President without a show

A five-legged sheep attracted plenty of attention at the 2020 Amuri A&P Show’s farmyard nursery....
A five-legged sheep attracted plenty of attention at the 2020 Amuri A&P Show’s farmyard nursery. This year’s show has been cancelled. PHOTO: CRL FILES
Frank Macfarlane is a president without a show.

The Rotherham farmer and his wife Ginny were gearing up to preside over the Amuri A&P Show at the Rotherham Showgrounds on Saturday, until Omicron got in the way.

"It’s an excellent community and the Amuri show is the main event for the whole area, so it’s gutting to cancel.

"We weren’t going to call it off. We waited until we had no choice."

The move to the Covid-19 Red traffic light setting made it impossible to hold the show, with a 100 person attendance limit.

It is the second year in a row the show has been cancelled, with last year’s show cancelled after the region was plunged into Alert Level 2 just a week before show day.

On that occasion, the region returned to Level 1 the day following show day, allowing a community fun day to be held in lieu of the show.

But with daily case numbers in the high thousands, it is unlikely the show committee will get any reprieve this year.

"We would like to thank our committee and especially our secretary Kim Balcombe. She puts a tremendous amount of work in," Frank said.

While the show has been cancelled, work continues and the grounds still need to be maintained.

Frank would like pay tribute to his uncle and long-serving grounds keeper Duncan Macfarlane, who is his 80s and is set to retire.

The Macfarlanes have been farming in North Canterbury since the 1850s, moving to the Amuri Basin in the 1880s.

Frank and Ginny farm a 1500ha hill country property at Rotherham, running Angus cattle and Romney-Texel-cross sheep.

They made the switch from Corriedale sheep 10 years in a bid to produce more and better quality lambs and "to remain profitable".

Ginny is a primary school teacher at Rotherham School. she has taught there since the 1990s and served as principal for nine years.

She now teaches at Waiau School.

Secretary to stay another year

Amuri’s A&P show secretary plans to stick around for another year, after the show was cancelled due to Covid-19 for the second year in a row.

Kim Balcombe was "thrown in the deep end" for the 2020 show, but the success of that show convinced her to do another year.

Two years on, Kim is yet to experience the buzz of a second show as secretary.

"That first year, I thought, ‘What the hell have I done.
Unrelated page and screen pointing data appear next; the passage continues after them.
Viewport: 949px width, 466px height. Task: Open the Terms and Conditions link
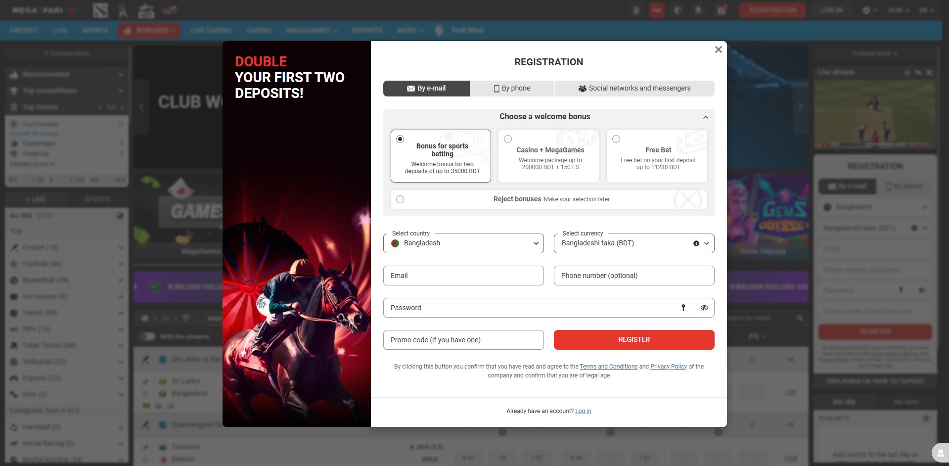click(608, 367)
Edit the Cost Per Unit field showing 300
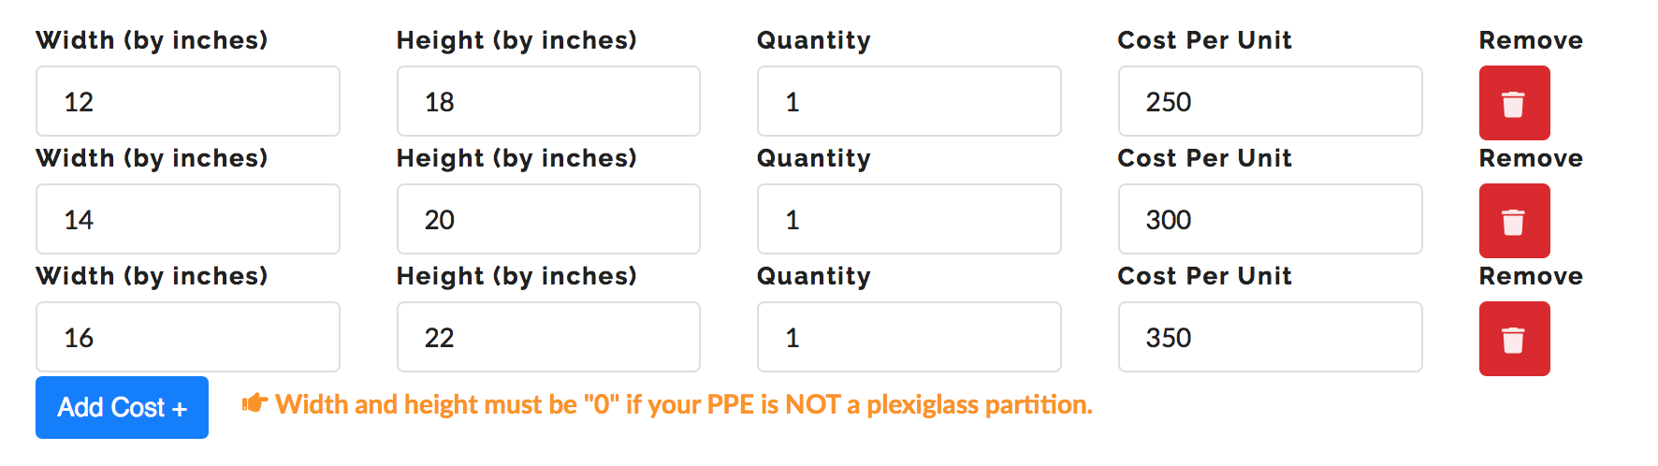 point(1271,219)

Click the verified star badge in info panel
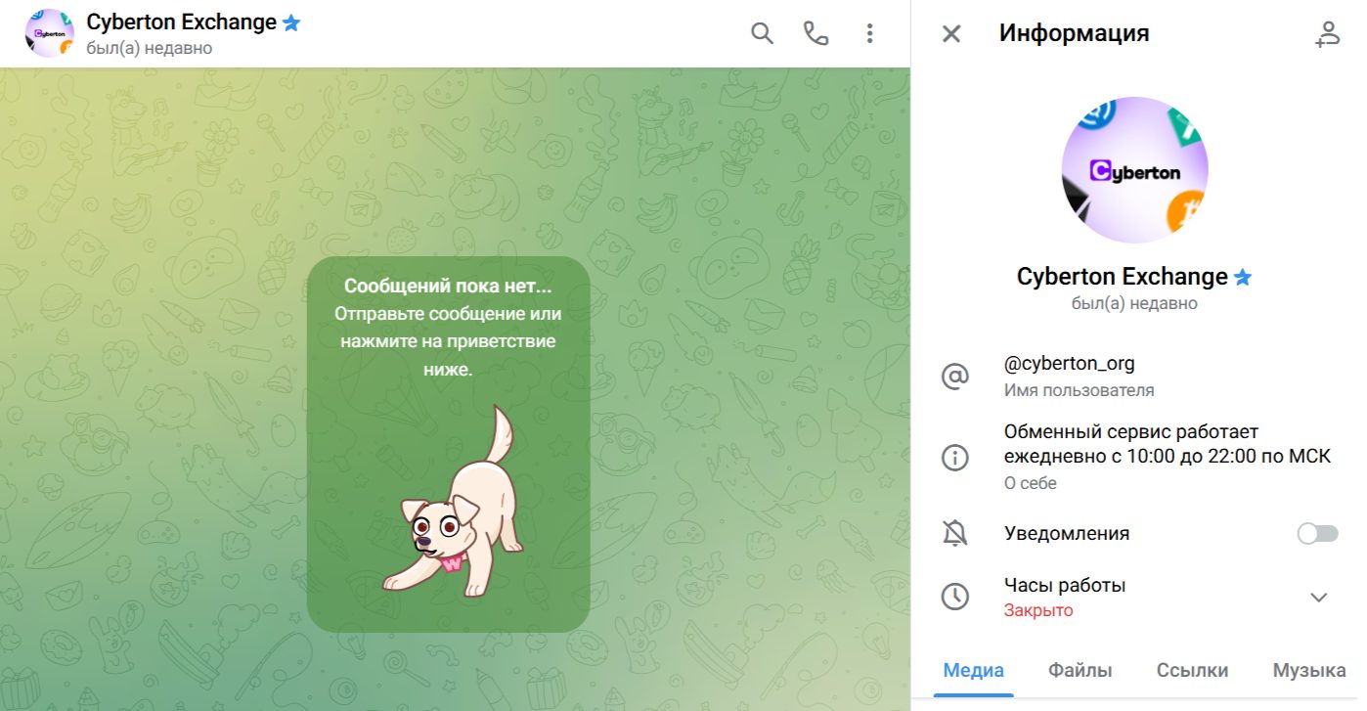[1243, 278]
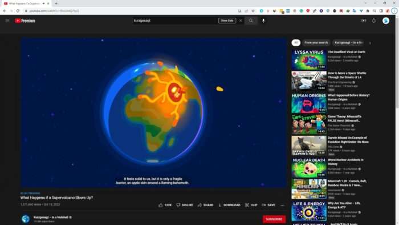Image resolution: width=399 pixels, height=225 pixels.
Task: Expand the chip bar with right arrow
Action: coord(370,43)
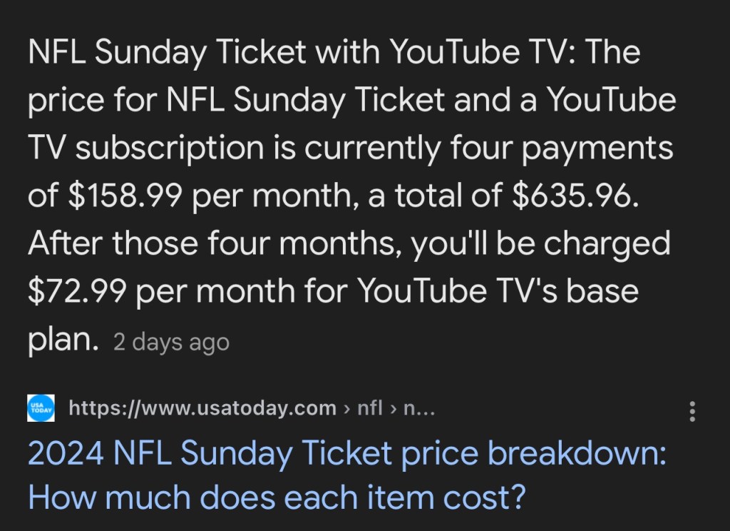
Task: Click the USA Today favicon icon
Action: 41,409
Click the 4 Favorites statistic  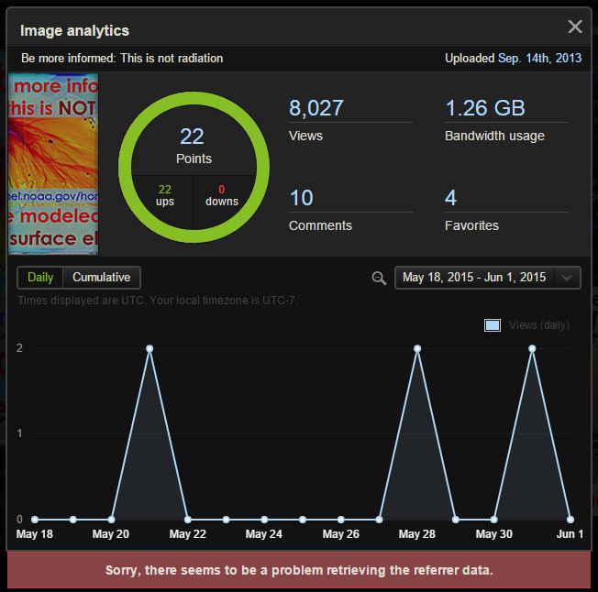point(451,198)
I don’t want to do it again’," she recalls.

"I remember my first show, we got to the Thursday before the show and I saw it all coming together and thought ‘This is really neat’.

"So I’m hanging on in the hope that I will get to experience that feeling again."
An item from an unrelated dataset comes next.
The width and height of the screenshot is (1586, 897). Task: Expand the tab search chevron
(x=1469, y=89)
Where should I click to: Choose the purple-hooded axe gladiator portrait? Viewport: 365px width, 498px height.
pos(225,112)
While that first show took a lot of work, Kim says she put some processes in place to make the job a little easier next time.

She says juggling a day job with being show secretary is not easy.

"Having a day job means I’m spending my evenings doing work on it and I devote one day each weekend to show work.

"But I enjoy it."

She says the decision to cancel the show was not an easy one.

"It’s the one thing in the area, the one community-based event that everybody goes to, so it’s a real shame not to have it."

Last year’s show was replaced by a community fun day when the region returned to Alert Level 1.

But with the Red traffic light setting no event is being planned this year.